- Abode: Sky
- Symbol: Wind Horse and Fiery Bird

Genealogy
- Parents: Kayra and Yer Tengri
- Siblings: Umay Ülgen Erlik Ay Ata

= Koyash =

Sun god in Turkic Mythology

Koyash (Orkhon: 𐰸𐰆𐰖𐰽𐰴) is the god of sun in Turkic mythology.

Kök Tengri created the earth with rays of sun light, thus, Koyash took part in the creation of Earth. Solar rays are also considered to be "strings" between the Sun and the spirits of plants, animals and humans.

Turks who worship Koyash turn towards the sunrise when praying. Koyash is the son of Kayra and the Earth Goddess. The power and vital force of the Sun God, making it a priority to bow to him each morning as he rises. Solar rays are strings that link the spirits of plants to heaven, and considered a medium for transmitting Tengri into infants. Koyash is often depicted as a fiery bird or a winged horse. These images are often used to adorn things such as ceramic pots and earrings in ancient times.

The sun god Koyash can make "solar strands" from his hands capable of ensnaring and burning his victims. To the Altai people, the Sun represented light, warmth, and growth. This made the sun deity very important, as the Sun was seen as the ruler of all that he created. Then he is portrayed as a warrior.

# Dataset extract

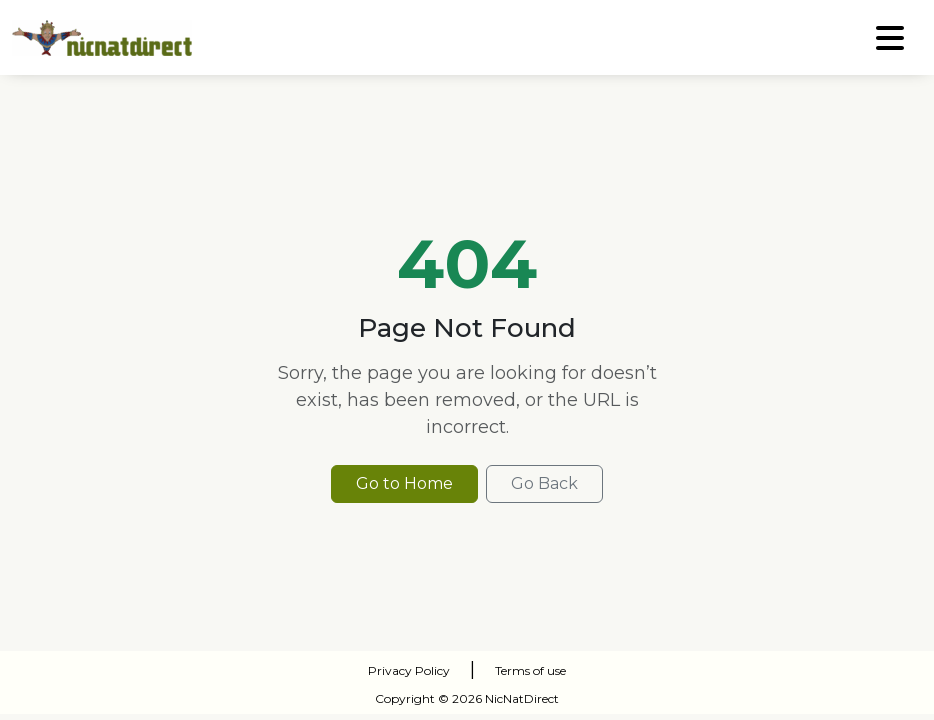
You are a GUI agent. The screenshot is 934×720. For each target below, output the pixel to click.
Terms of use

# Job 1
Answer these questions using the passage on Koyash:
(a) Which direction do Turks who worship Koyash face when praying?
(b) What two forms is Koyash often depicted as?
(c) What did the Sun represent to the Altai people?
# Job 2
From the passage on Koyash, extract the stretch from "Sun god in Turkic" through "animals and humans.".

# Full answer 1
(a) Toward the sunrise.
(b) A fiery bird or a winged horse.
(c) Light, warmth, and growth.

# Full answer 2
Sun god in Turkic Mythology

Koyash (Orkhon: 𐰸𐰆𐰖𐰽𐰴) is the god of sun in Turkic mythology.

Kök Tengri created the earth with rays of sun light, thus, Koyash took part in the creation of Earth. Solar rays are also considered to be "strings" between the Sun and the spirits of plants, animals and humans.